Stored dataset items:
####

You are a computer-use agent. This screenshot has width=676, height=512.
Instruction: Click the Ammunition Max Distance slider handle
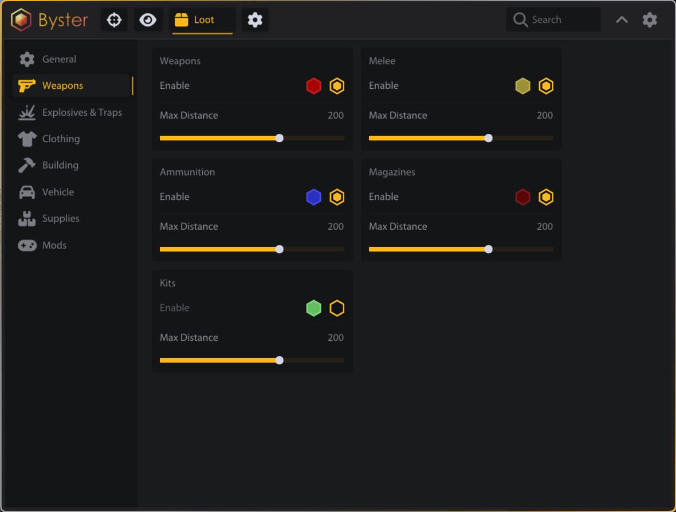point(280,249)
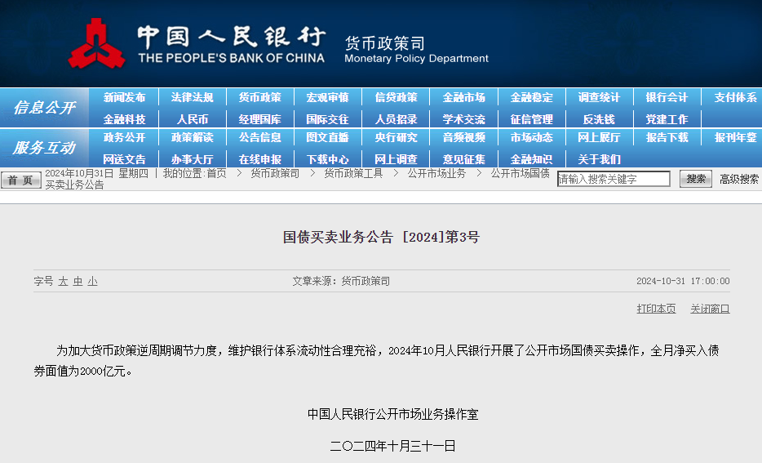The height and width of the screenshot is (463, 762).
Task: Set font size to large (大)
Action: pos(63,281)
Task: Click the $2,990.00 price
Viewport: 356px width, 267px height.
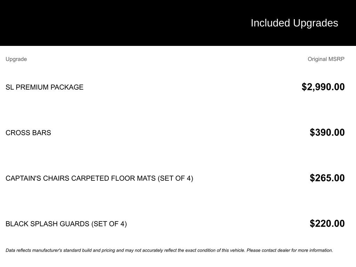Action: (323, 87)
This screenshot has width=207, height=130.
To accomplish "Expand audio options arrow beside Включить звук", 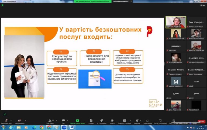I will 11,120.
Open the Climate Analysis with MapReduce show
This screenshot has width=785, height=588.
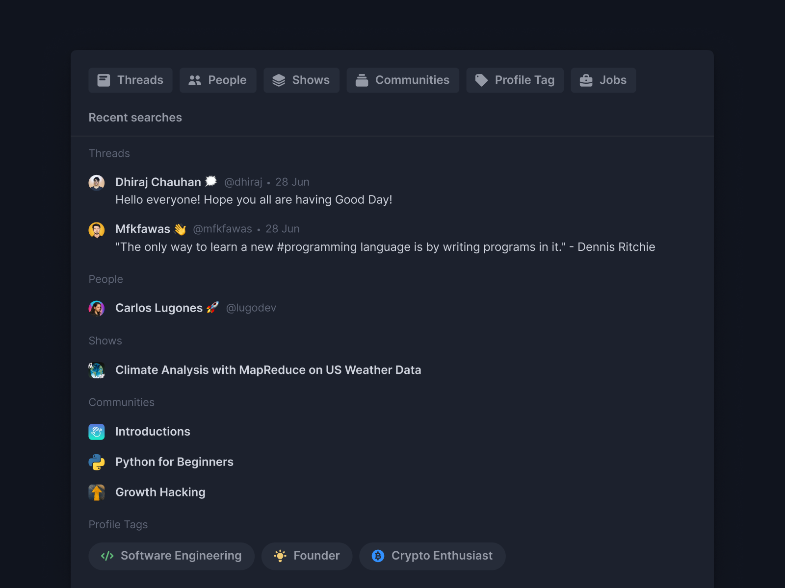click(268, 370)
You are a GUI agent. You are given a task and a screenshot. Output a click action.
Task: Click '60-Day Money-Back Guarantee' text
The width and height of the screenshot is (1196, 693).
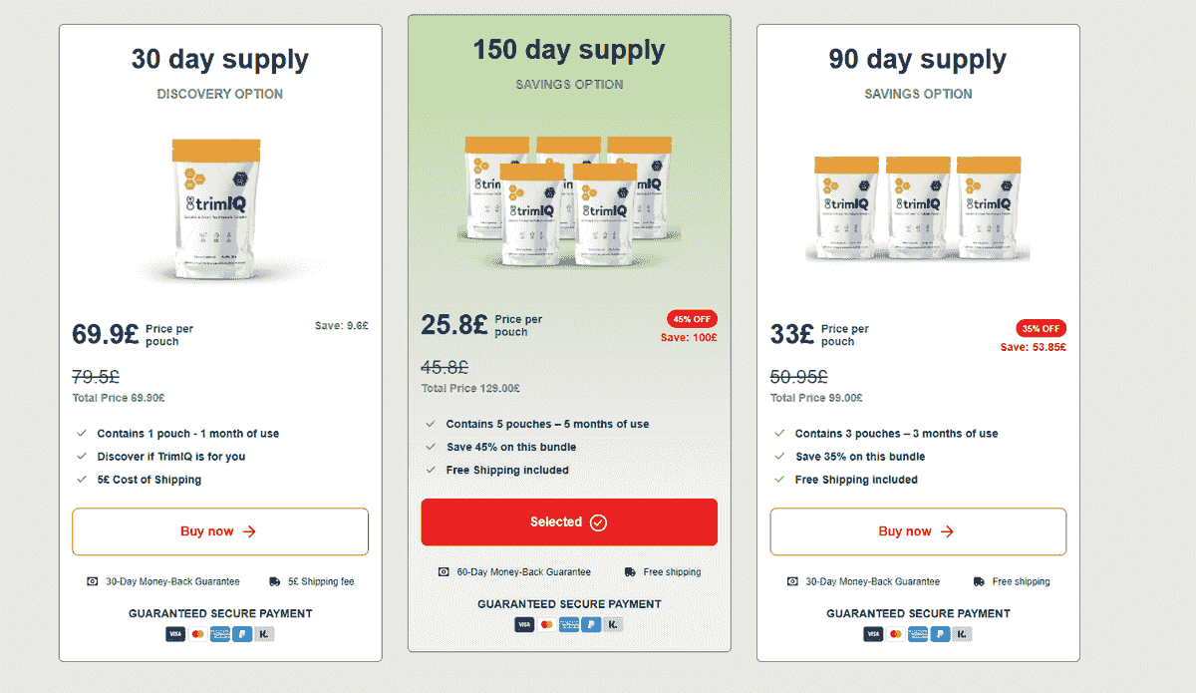523,572
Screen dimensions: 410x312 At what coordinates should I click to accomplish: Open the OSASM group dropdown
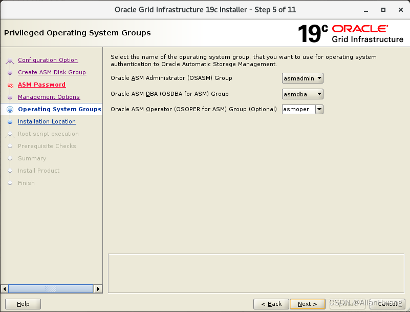[x=319, y=78]
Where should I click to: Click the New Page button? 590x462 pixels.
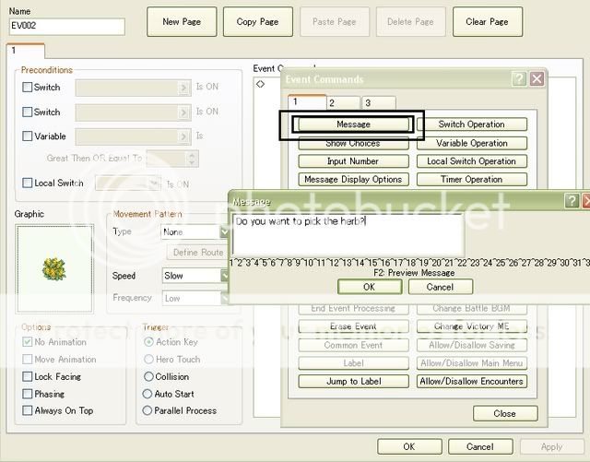pyautogui.click(x=182, y=21)
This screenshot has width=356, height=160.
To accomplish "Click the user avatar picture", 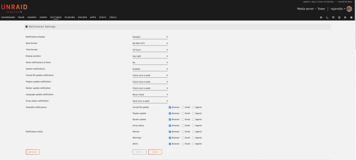I will coord(349,9).
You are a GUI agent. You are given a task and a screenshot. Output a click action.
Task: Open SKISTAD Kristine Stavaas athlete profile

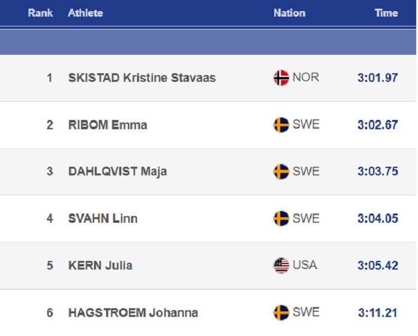(142, 78)
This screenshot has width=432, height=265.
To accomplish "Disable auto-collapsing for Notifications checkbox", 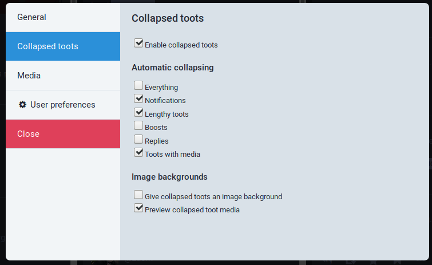I will [138, 99].
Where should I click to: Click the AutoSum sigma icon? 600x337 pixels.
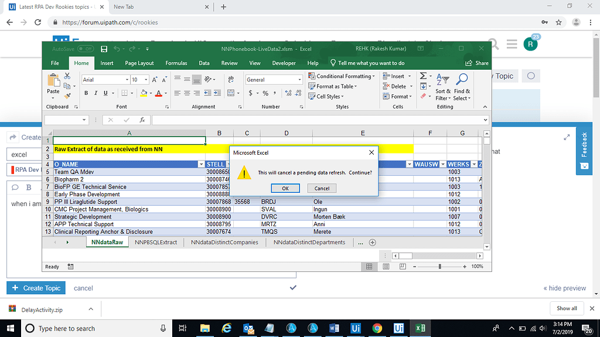coord(424,76)
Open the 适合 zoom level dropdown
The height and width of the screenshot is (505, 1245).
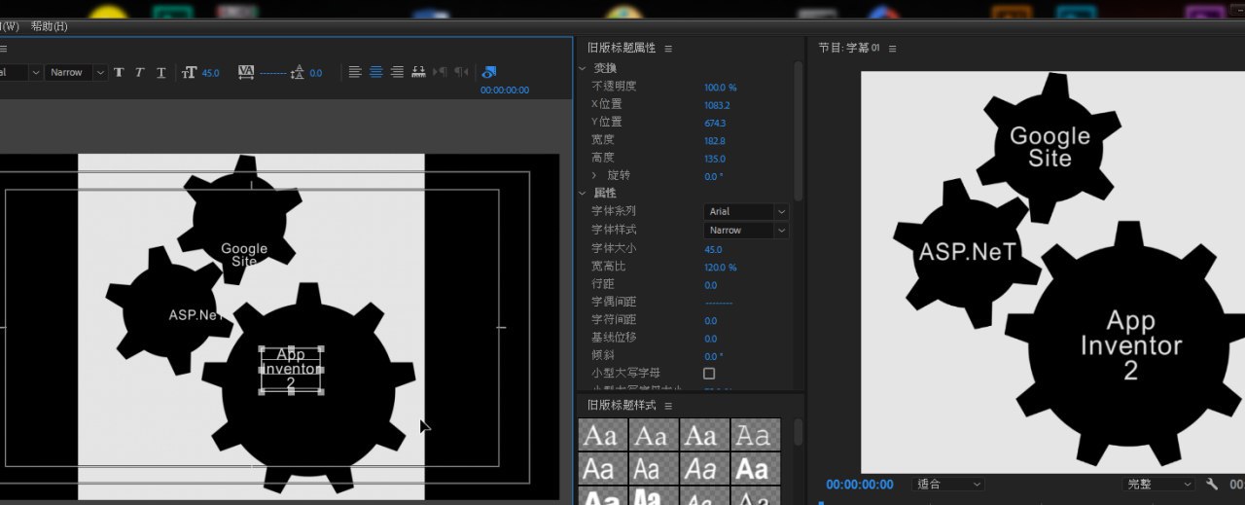pyautogui.click(x=949, y=484)
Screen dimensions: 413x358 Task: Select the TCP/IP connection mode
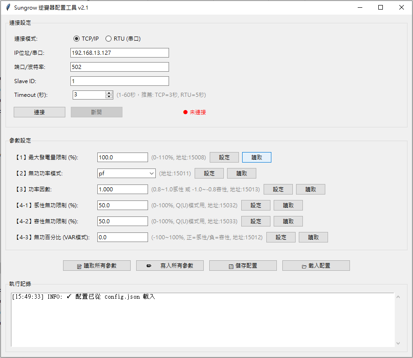coord(77,39)
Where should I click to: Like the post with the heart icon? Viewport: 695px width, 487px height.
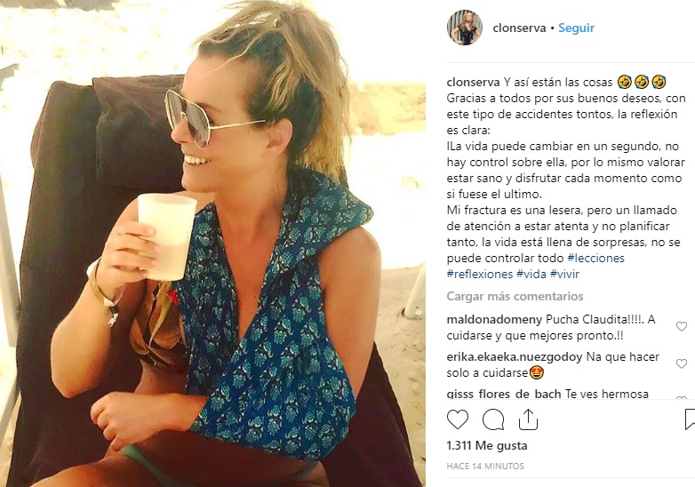point(458,419)
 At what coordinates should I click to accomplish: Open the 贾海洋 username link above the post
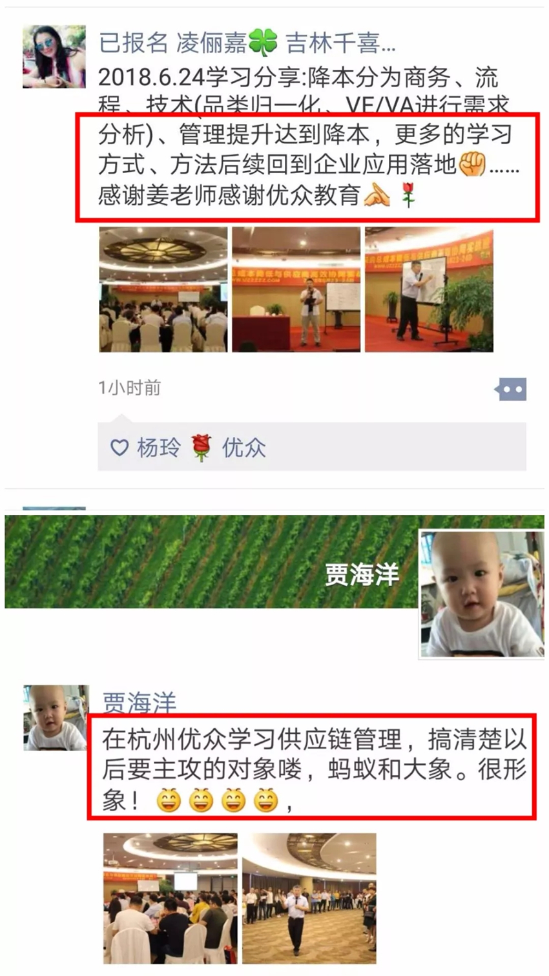point(139,701)
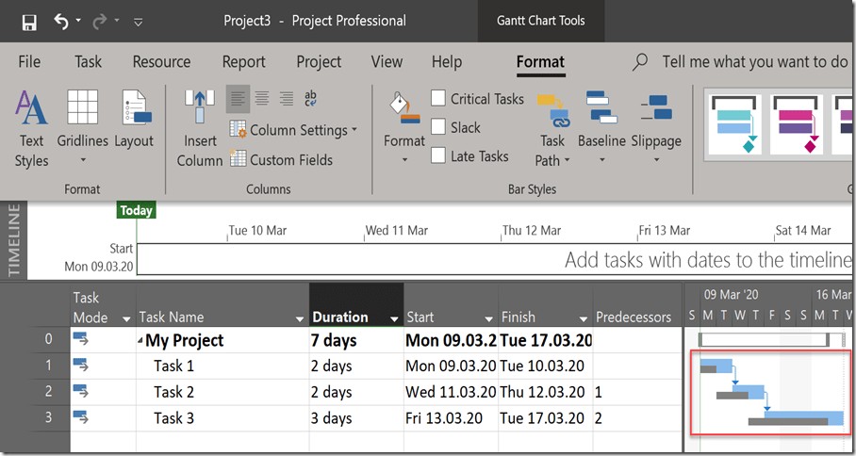
Task: Select the Wrap Text icon
Action: 310,99
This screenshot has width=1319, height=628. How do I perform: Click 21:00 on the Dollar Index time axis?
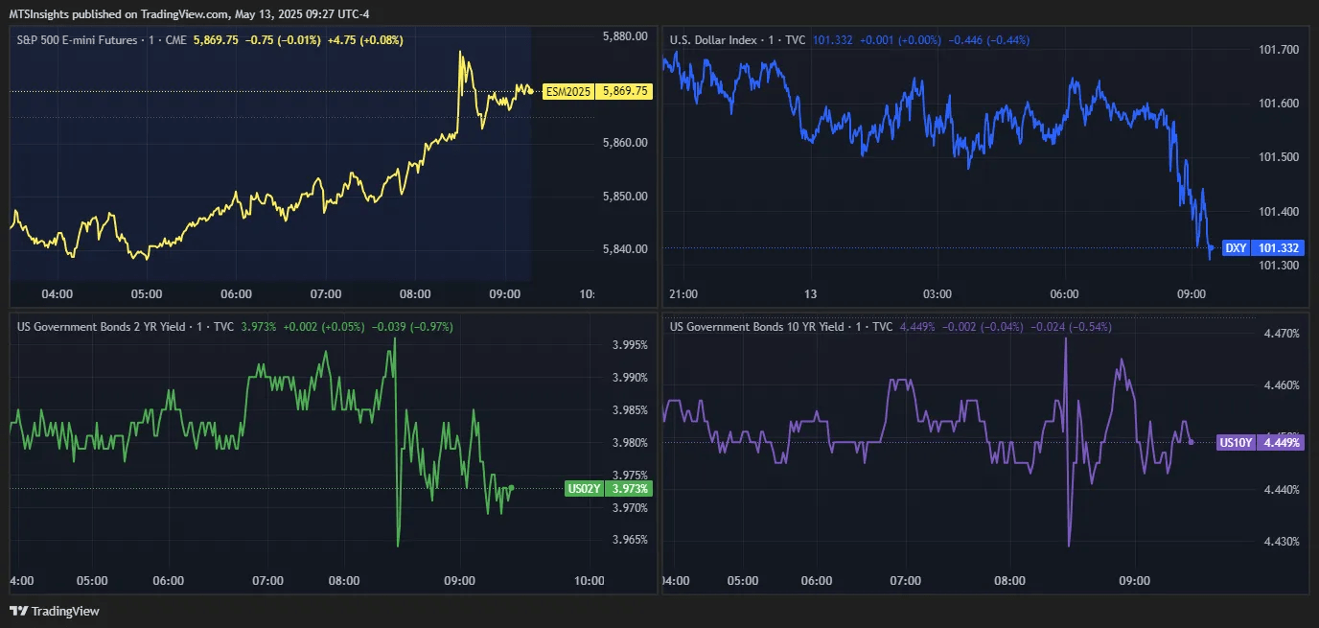[683, 293]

####

AIM OF THE EXERCISE. Exactly the lines from the one containing "Open the 适合 zoom level dropdown" to the final line of the entries are wanted; please write them out, both ends included, but not the pictures.

TASK ANSWER.
Open the 适合 zoom level dropdown
The height and width of the screenshot is (505, 1245).
pyautogui.click(x=949, y=484)
Screen dimensions: 413x358 Task: Select the TCP/IP connection mode
coord(77,39)
Where should I click to: Like the post with the heart icon? Viewport: 695px width, 487px height.
point(458,419)
 At what coordinates should I click to accomplish: Open the 贾海洋 username link above the post
point(139,701)
Task: Select the Wrap Text icon
Action: 310,99
This screenshot has width=1319, height=628. How do I perform: Click 21:00 on the Dollar Index time axis?
[683, 293]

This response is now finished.